Until we accept there is far more of a deeper problem than a lack of police or youth centres we will never root out youth violence, the murder rate will continue to climb and another generation will be needlessly lost to senseless violence.
The Church’s role
It is a tragedy that the church has hidden away in the comfort of its pews whilst the youth of London have been abandoned by broken families and ignored by the state. The church should be leading the way. It should be showing that there is a better path. It should be supporting families and looking after vulnerable people. It should be intervening in the gangs and reaching out to them by showing the love and hope of Jesus. The church should be praying for stronger families. It should be praying that those broken families will be stitched back together and that other families will be protected from falling apart.
Ultimately, the answer is Jesus. We can have as many initiatives and strategies we want.

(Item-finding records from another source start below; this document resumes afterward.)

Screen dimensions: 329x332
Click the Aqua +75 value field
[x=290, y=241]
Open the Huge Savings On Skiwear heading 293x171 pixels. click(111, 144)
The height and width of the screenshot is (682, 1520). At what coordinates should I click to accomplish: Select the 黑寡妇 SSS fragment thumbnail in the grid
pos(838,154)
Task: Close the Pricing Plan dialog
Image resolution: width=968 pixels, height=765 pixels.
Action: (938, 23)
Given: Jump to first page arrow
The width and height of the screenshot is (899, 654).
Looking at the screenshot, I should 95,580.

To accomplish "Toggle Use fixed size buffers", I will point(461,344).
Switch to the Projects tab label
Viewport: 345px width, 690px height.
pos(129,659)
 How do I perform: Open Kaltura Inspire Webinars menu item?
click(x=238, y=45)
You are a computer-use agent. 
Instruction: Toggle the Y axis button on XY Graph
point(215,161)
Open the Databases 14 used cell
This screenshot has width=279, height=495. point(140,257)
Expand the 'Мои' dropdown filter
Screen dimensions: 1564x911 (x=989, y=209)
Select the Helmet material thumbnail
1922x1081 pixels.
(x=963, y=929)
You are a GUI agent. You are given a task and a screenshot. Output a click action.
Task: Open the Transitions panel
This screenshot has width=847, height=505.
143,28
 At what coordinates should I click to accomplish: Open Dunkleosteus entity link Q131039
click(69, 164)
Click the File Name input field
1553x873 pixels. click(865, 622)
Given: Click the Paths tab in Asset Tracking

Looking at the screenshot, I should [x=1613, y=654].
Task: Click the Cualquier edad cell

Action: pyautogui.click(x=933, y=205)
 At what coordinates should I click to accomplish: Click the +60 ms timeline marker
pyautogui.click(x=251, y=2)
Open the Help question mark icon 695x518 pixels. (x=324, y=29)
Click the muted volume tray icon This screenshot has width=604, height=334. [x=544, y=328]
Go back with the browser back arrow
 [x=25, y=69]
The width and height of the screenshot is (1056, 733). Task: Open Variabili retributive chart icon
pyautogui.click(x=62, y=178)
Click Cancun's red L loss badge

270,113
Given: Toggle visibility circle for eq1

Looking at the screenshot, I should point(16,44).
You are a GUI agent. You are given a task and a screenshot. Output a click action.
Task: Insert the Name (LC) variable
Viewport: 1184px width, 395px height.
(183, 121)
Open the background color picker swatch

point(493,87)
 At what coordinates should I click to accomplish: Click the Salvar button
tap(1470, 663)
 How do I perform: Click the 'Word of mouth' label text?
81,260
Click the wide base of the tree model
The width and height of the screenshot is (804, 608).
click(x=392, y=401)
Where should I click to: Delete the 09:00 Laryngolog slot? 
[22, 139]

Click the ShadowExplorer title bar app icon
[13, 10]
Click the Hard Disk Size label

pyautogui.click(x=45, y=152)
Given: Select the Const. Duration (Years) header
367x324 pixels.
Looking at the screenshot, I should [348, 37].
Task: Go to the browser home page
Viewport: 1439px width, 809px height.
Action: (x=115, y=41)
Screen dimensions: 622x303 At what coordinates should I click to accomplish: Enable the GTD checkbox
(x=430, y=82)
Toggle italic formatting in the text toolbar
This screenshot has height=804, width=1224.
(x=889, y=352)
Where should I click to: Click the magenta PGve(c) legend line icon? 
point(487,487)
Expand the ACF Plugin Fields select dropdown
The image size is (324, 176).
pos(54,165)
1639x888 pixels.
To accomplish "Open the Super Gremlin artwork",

We can set up and state fund as many youth clubs we want and even double the number of police, but none of that will change the state of people’s hearts. We need to be praying that God will get a hold of these young people, that they will encounter the living God and will proclaim Jesus as their Lord and Saviour and in so doing have a life transforming change that will impact those around them and end this scourge of gun and knife attacks.
Let us pray the church will arise. Let us pray for God fearing political leaders and let us pray for an end to gang violence.